Texte source >>
· · · · ·

Je suis ici aujourd’hui pour le compte du Conseil canadien des affaires, qui représente les PDG de plus de 170 entreprises canadiennes de premier plan dans tous les secteurs de l’économie. Ensemble, nos membres emploient plus de deux millions de Canadiens, et leurs entreprises sont responsables de la majorité des exportations, des investissements et du mécénat au pays.
Nous nous rencontrons aujourd’hui dans un contexte qui aura des conséquences bien réelles sur l’élaboration de nos politiques économiques. La semaine dernière, le Conseil canadien des affaires a dévoilé les résultats de ses consultations budgétaires pour 2025. Nous avons sondé les chefs d’entreprise, les économistes et les investisseurs. Le message est on ne peut plus clair : le Canada est au beau milieu d’une crise en matière d’investissements. L’investissement des entreprises prend du retard par rapport à nos concurrents mondiaux depuis des années, la productivité est stagnante et notre capacité à attirer et à retenir des capitaux est mise à rude épreuve. L’incertitude mondiale, aggravée par la réorientation des politiques commerciales et industrielles des États-Unis, n’a fait qu’accroître la pression.
Nos consultations ont fait ressortir trois grandes priorités.
Premièrement, la croissance doit être le moteur du programme. Je peux vous dire que la priorité des PDG au Canada est la croissance. L’économie canadienne a considérablement ralenti, et l’investissement est faible lorsque le PIB par habitant diminue. Sans une forte croissance économique, il sera de plus en plus difficile de financer les programmes sociaux et les services publics essentiels.
Deuxièmement, la viabilité budgétaire est cruciale. Les chefs d’entreprise veulent voir de la discipline, de la transparence et de la planification à long terme pour restaurer la confiance des investisseurs. C’est pourquoi nous aimerions voir le gouvernement s’engager à employer des garde-fous budgétaires, à stabiliser ou à diminuer le ratio dette-PIB ainsi que le ratio intérêts-recettes à moyen terme et à maintenir la croissance des dépenses pour les programmes en deçà de la cadence à laquelle évolue l’économie à moyen terme. Sans cette discipline, il y a un risque de perte de confiance dans les marchés et d’augmentation du coût du capital dans toutes les sphères de l’économie.
La troisième grande priorité qui ressort de nos consultations est d’entreprendre de toute urgence une réforme structurelle. On ne saurait séparer la viabilité financière du défi que le Canada doit relever au chapitre de la compétitivité. Les chefs d’entreprise et les experts exhortent le gouvernement à se concentrer sur la relance des investissements dans l’économie. Il faut prévoir une réforme fiscale globale qui réduit les impôts sur les nouveaux investissements et procéder à une modernisation en profondeur du cadre de réglementation au Canada afin d’éliminer les lourdeurs administratives, réduire les délais et créer un climat de confiance pour les investisseurs. Il faut aussi un examen des dépenses de programme plus ambitieux qui repose sur des principes fondamentaux afin que le gouvernement se concentre sur ses responsabilités fondamentales plutôt que de forcer les entreprises privées à partir.

· · · · ·

Liste enregistrée >>
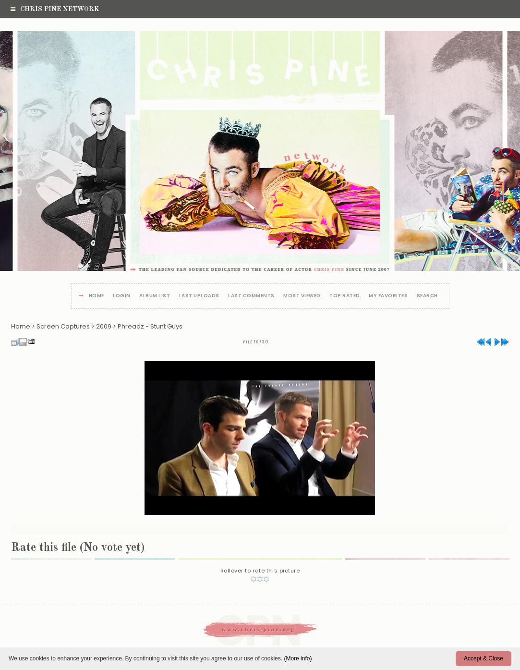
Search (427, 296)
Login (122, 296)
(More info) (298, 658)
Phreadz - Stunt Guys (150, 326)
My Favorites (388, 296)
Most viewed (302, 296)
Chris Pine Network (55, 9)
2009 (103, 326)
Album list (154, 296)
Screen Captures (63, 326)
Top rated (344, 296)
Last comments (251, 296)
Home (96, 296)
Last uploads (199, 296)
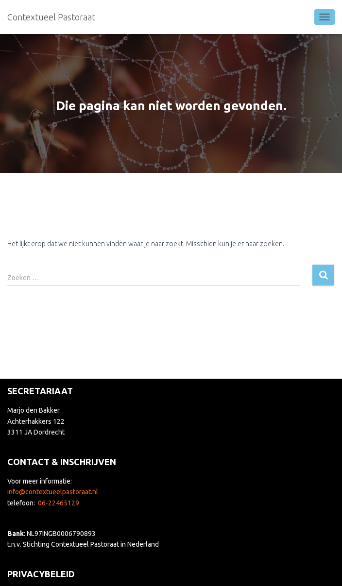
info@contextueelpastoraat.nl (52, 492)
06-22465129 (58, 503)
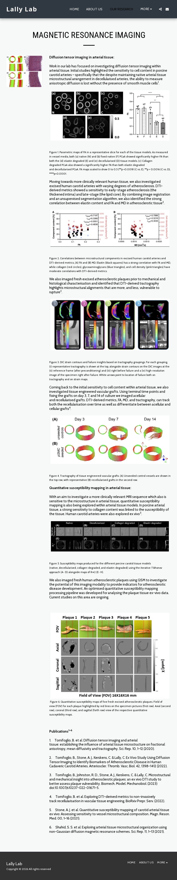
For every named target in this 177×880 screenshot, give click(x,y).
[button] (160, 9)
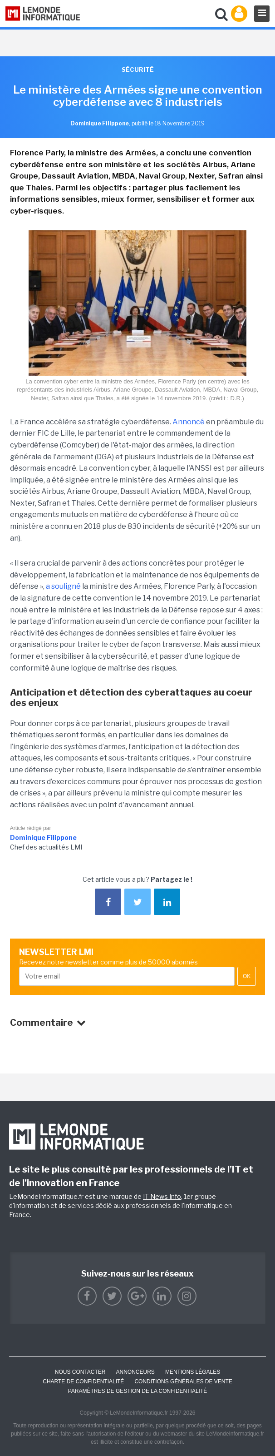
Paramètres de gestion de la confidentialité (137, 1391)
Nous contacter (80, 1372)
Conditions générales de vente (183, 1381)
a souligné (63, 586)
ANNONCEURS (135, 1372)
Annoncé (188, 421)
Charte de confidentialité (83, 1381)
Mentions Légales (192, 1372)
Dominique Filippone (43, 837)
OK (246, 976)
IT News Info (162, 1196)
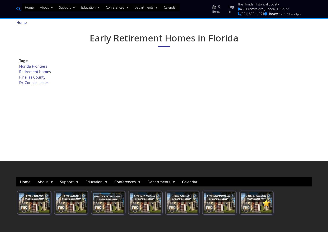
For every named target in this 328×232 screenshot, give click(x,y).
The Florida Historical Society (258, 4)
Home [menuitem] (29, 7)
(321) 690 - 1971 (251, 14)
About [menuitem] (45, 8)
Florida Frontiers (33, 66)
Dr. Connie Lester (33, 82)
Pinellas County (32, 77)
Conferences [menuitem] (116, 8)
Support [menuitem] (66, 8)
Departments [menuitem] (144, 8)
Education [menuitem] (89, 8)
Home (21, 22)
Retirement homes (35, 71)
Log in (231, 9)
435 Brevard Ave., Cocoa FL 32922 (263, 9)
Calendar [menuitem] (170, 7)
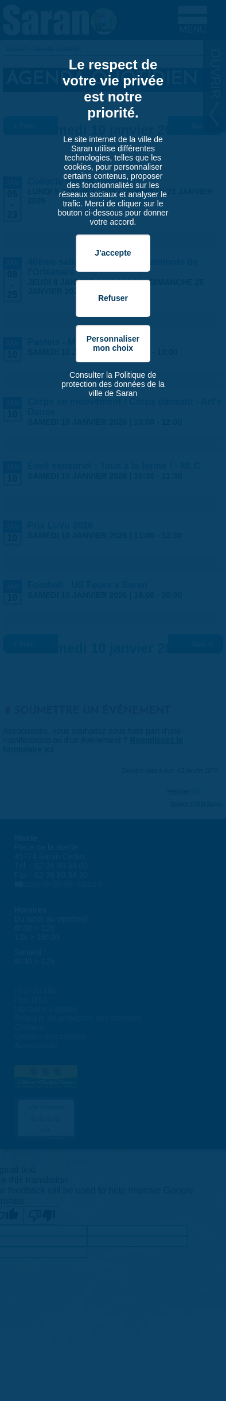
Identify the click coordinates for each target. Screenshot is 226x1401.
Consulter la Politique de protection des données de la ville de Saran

· · · · ·

Consigne 1 >>
Veuillez répondre à ces questions sur le texte consacré aux consultations budgétaires du Conseil canadien des affaires :
(a) Combien d'entreprises le Conseil canadien des affaires représente-t-il par l'intermédiaire de leurs PDG ?
(b) Quelle est la priorité des PDG au Canada, d'après l'intervenant ?
(c) Quels risques le texte associe-t-il à une absence de discipline budgétaire ?
Consigne 2 >>
Prolongez le texte sur les priorités budgétaires du Conseil canadien des affaires en reprenant juste après sa dernière phrase.
La liste ne sert à rien ici.

Réponse attendue 1 >>
(a) Plus de 170 entreprises canadiennes de premier plan.
(b) La croissance.
(c) Une perte de confiance dans les marchés et une augmentation du coût du capital dans toutes les sphères de l'économie.

Réponse attendue 2 >>
Ensemble, ces priorités permettront de préparer le terrain pour une croissance à long terme et la création d’une économie qui accorde la priorité à la compétitivité, récompense l’investissement, stimule la productivité et fait en sorte que nous ayons la capacité financière de faire face à de futurs défis.
Le dernier point que j’aimerais faire valoir, c’est que nous ne pouvons pas atteindre la prospérité à coup d’emprunts. Le Canada doit élargir les infrastructures favorisant le commerce, moderniser la défense et créer un environnement où l’investissement privé peut être injecté dans des projets favorisant la croissance. Nous sommes en faveur d’emprunts contractés par l’État pour des initiatives visant à stimuler la productivité et la compétitivité, mais les chefs d’entreprise n’appuient pas les emprunts servant à financer des programmes politiques ou la consommation courante.
Honorables sénateurs, nos recommandations découlent de la conviction que plus le Canada est compétitif, plus il est fort. Une économie novatrice en croissance générera les recettes nécessaires pour maintenir les services publics, réduire les iniquités et multiplier les débouchés pour tous les Canadiens. Voilà le défi devant nous. Si nous nous y prenons correctement, le Canada sera de nouveau perçu comme l’un des meilleurs endroits au monde où investir, grandir et prospérer.
Je serai heureux de discuter de ces recommandations plus en profondeur et de vous faire part de l’ensemble des idées découlant de nos consultations, ainsi que de répondre à toutes les questions que le comité souhaitera soulever.
[Français]
Le président : Merci beaucoup. Nous passons maintenant à la période des questions. Comme il est 10 heures et que 10 sénateurs souhaitent poser des questions, je vais accorder quatre minutes par sénateur. Nous allons tenter d’être précis.
Le sénateur Forest : Le gouvernement a lancé le mois dernier des consultations publiques sur l’Accord Canada—États‑Unis—Mexique, ou ACEUM. Quelles seraient vos principales recommandations, dans un premier temps, à la Chambre de commerce, monsieur Holmes ou monsieur DiCapua?
[Traduction]
M. Holmes : Je vous remercie de votre question.
Compte tenu des problèmes de compétitivité plus larges dont nous avons parlé dans notre déclaration liminaire, une analyse comparative entre le régime fiscal et le cadre de réglementation aux États-Unis et au Canada serait à conseiller. Le présent comité sénatorial, si je puis me permettre, pourrait même envisager de confier cette étude à un sous-groupe. Il faudrait analyser les réformes états-uniennes en détail, les comparer au régime fiscal du Canada, cerner les avantages compétitifs créés par les réformes états-uniennes et présenter une feuille de route visant une harmonisation ou un alignement stratégique permettant de conserver au Canada sa compétitivité. Il s’agirait d’une perspective à plus long terme de cet aspect.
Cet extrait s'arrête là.